### Document segment ###

The issue of preventing suicide among injured workers has been getting more attention in workers compensation circles.

Sedgwick Claims Management Services Inc. renewed training for claims handlers in suicide prevention counseling, as the company saw an uptick in the number of injured workers dealing with such issues as depression related to pain and stress from less income and loss of work and threatening to take their lives, according to Dr. Teresa Bartlett, Troy, Michigan-based senior vice president of medical quality for the third-party administrator.

“People just get in a bad place,” she said. “Things were popping up and the claims examiners, nurses and call-center workers didn’t feel equipped to handle it.”

“Suicide ideation is at an all-time high in this country,” she said, adding the trend is industrywide for those managing injury claims, not just at Sedgwick. “There’s a lot of sensitivity training right now.” Suicide prevention is at the heart of most post-traumatic stress disorder laws for first responders, said Al Ortega, Albuquerque, New Mexico-based vice president of the International Association of Firefighters, Local 244 Chapter, who had been helping to plan a funeral for a 20-year retired firefighter who took his own life in April.

“It takes a toll,” he said of the work, which includes being on the scene during and after tragedies.

A new law in New Mexico that clears some of the red tape for firefighters with diagnosed post-traumatic stress disorder will hopefully provide those workers benefits ranging from psychological counseling to indemnity payments if the firefighter needs a break from the work, he said.

“This would allow people to come in and say, ‘I need help,’” said Mr. Ortega. “This has the potential to lower those numbers,” he added, referring to the disproportionately high number of first responders who take their own lives.

### Records shown ###

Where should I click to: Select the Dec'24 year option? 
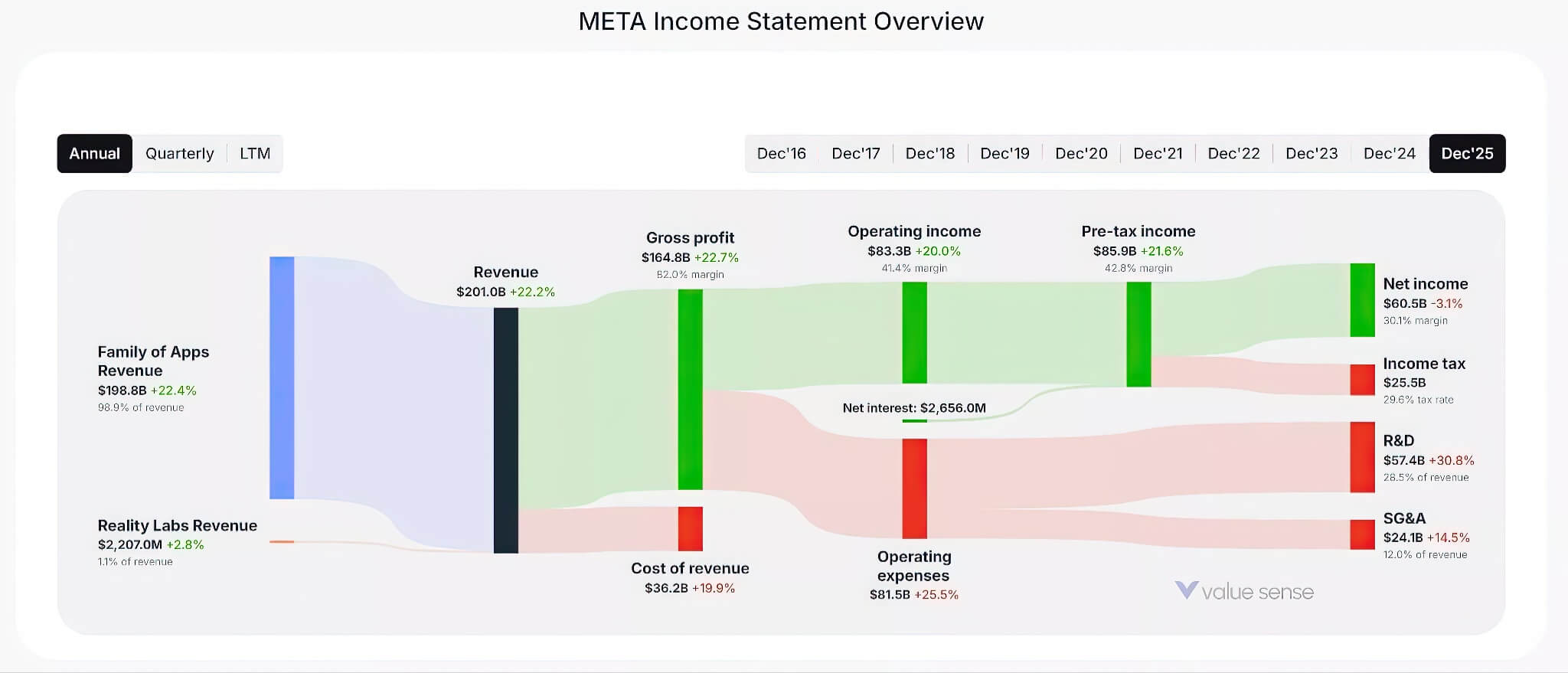click(1389, 153)
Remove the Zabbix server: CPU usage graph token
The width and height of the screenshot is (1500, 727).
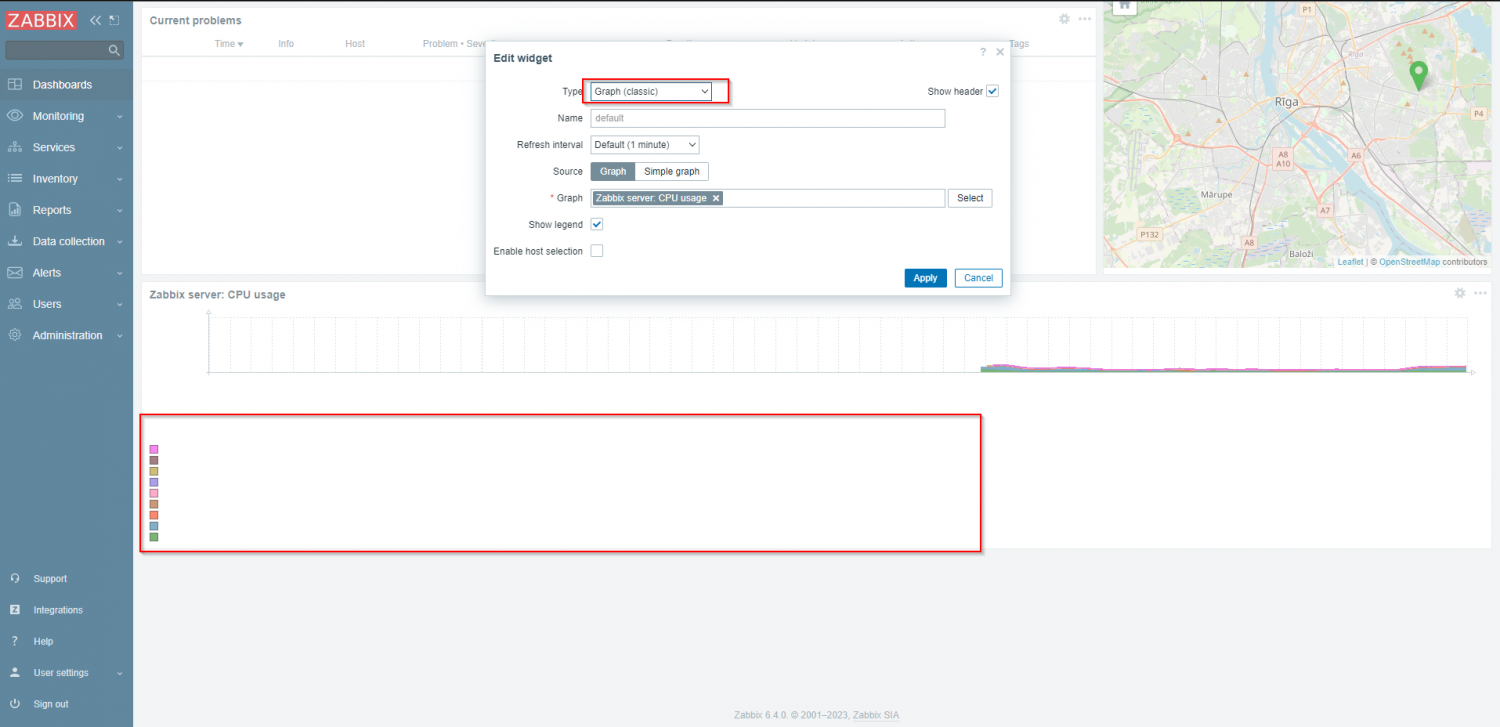tap(716, 198)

###

From the article on suicide prevention for injured workers, give back word for word the passage starting with "Sedgwick Claims Management" and going on through "the third-party administrator.".

Sedgwick Claims Management Services Inc. renewed training for claims handlers in suicide prevention counseling, as the company saw an uptick in the number of injured workers dealing with such issues as depression related to pain and stress from less income and loss of work and threatening to take their lives, according to Dr. Teresa Bartlett, Troy, Michigan-based senior vice president of medical quality for the third-party administrator.